Love's injuries: And why witnesses might have been confused
Among questions swirling in the wake of the so called UVA lacrosse killing is the confounding early report of possible alcohol poisoning allegedly made by the roommates who discovered the body of 22-year-old Yeardley Love, who now appears to have been beaten to death.
"City Police were called to 222 14th St. NW, apartment number 9, for a possible alcohol overdose," read the first official announcement of the incident, a press release from the City of Charlottesville to reporters at 9:40am Monday, May 3. Although the release did call the case a homicide investigation, many have expressed confusion over such vastly differing causes of death, particularly after a search warrant affadavit–- which led to the arrest of UVA men's lacrosse player George W. Huguely V–- revealed horrific details of what may have transpired.
Among the heinous-sounding elements: a "pool of blood on her pillow" and a hole in her bedroom door that appeared to have been created by a fist. Police would go on to list Love's injuries which included an eye swollen shut, scrapes on her chin, and a large contusion on the right side of her face.
Could the roommates really have called in a report of a fatally intoxicated friend?
Neither roommate has responded to the Hook's emailed request for comment, and the 911 call made by one of them at around 2:15 that morning will not be released until a trial, if ever, says Charlottesville Police Chief Tim Longo in a Wednesday interview.
Longo speculates one reason the roommates didn't immediately notice the extent of Love's injuries was that when they discovered her, she was face down. By the time police arrived, Longo explains, EMTs had turned Love onto her back to administer CPR and other lifesaving measures.
"The extent of her injuries was very obvious to us," says Longo, who has been interviewed extensively on various national news programs including The Today Show and Nancy Grace.

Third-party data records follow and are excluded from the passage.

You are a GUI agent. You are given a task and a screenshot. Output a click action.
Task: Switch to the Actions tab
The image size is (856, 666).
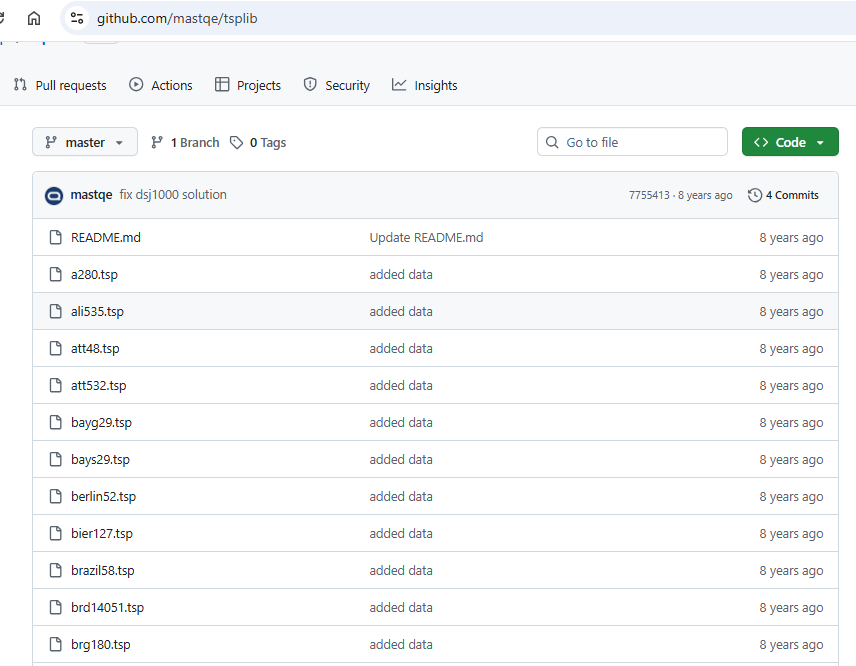[161, 85]
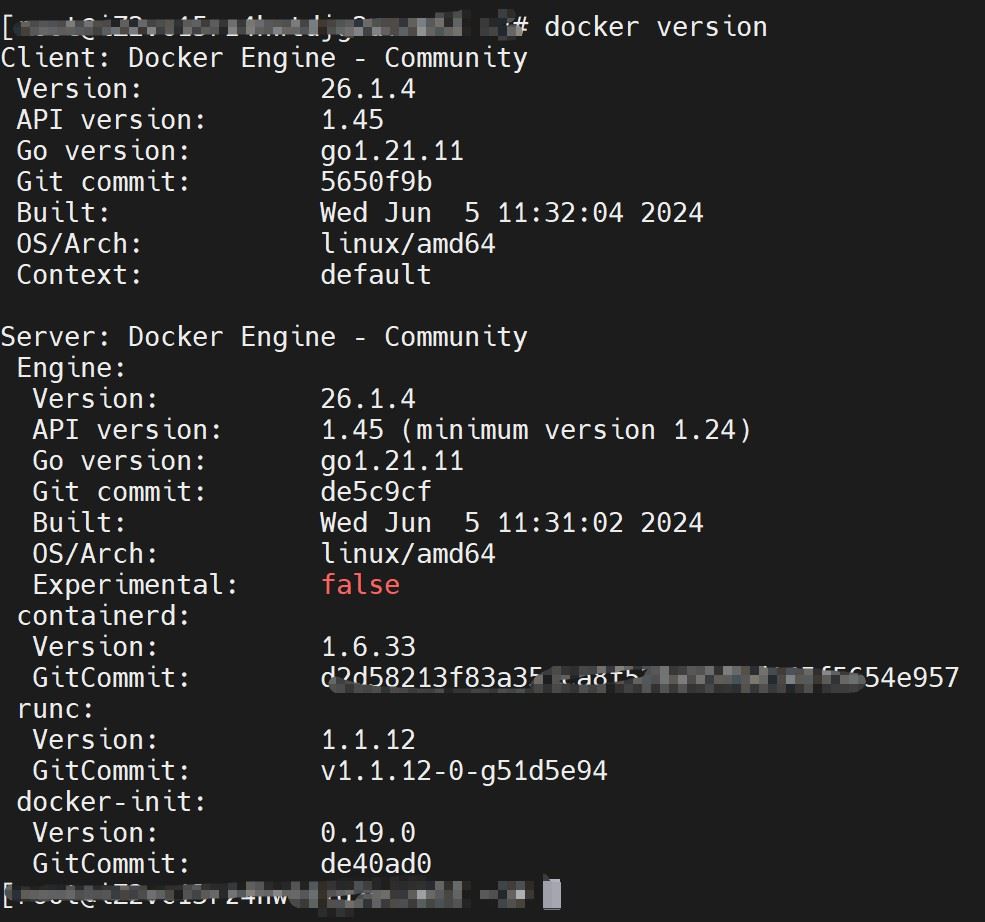Click the "runc:" section label
985x922 pixels.
click(x=56, y=709)
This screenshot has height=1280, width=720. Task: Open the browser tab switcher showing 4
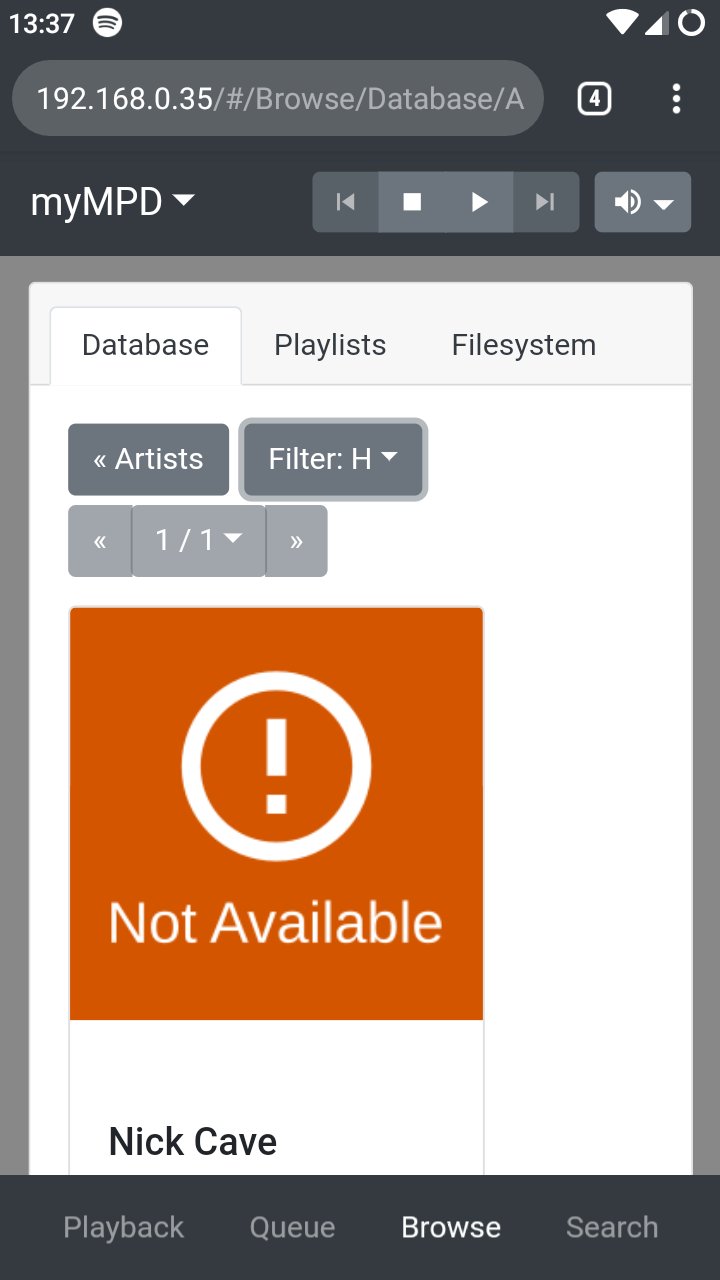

Asked by Grace if Love was clothed when police arrived, Longo paused briefly before declining to answer, citing sensitivity to Love's family.
Another possibility is that the roommates never did believe it was an alcohol overdose but that emergency responders–- told of an unresponsive student–- may have considered that to be the most likely scenario. It would not have been the first time they responded to such a call.
Just a month ago, fellow UVA fourth year and psychology major Joseph Luke Arwood, who, like Love, was due to graduate this year, was discovered unconscious inside his fraternity house, Sigma Phi (aka Serp), at 163 Rugby Avenue.
Hospitalized on Friday, April 2, the 21-year-old Arwood died two days later at UVA Hospital. Although no details about his condition or blood alcohol level prior to his death have been released, his death is mentioned on the homepage of the SEMS Foundation, a nonprofit dedicated to preventing alcohol abuse in college students.
UVA police, who handled that investigation, have not returned a reporter's call for comment, and a spokesperson at the chief medical examiner's office in Richmond says results of tests could take four to six months from the date of death.
Like many large universities, UVA has experienced several high-profile deaths attributed to alcohol. In March 2006, Matthew Pearlstone– a Cornell freshman visiting UVA friends–- died after a night of heavy drinking, and in 1997, 21-year-old UVA fourth year Leslie Anne Baltz fell down a staircase while intoxicated and died after hitting her head.
Longo says Love's roommates will be reinterviewed by police to determine exactly what they saw at the scene and in an effort to understand the events of the evening prior to Love's brutal killing.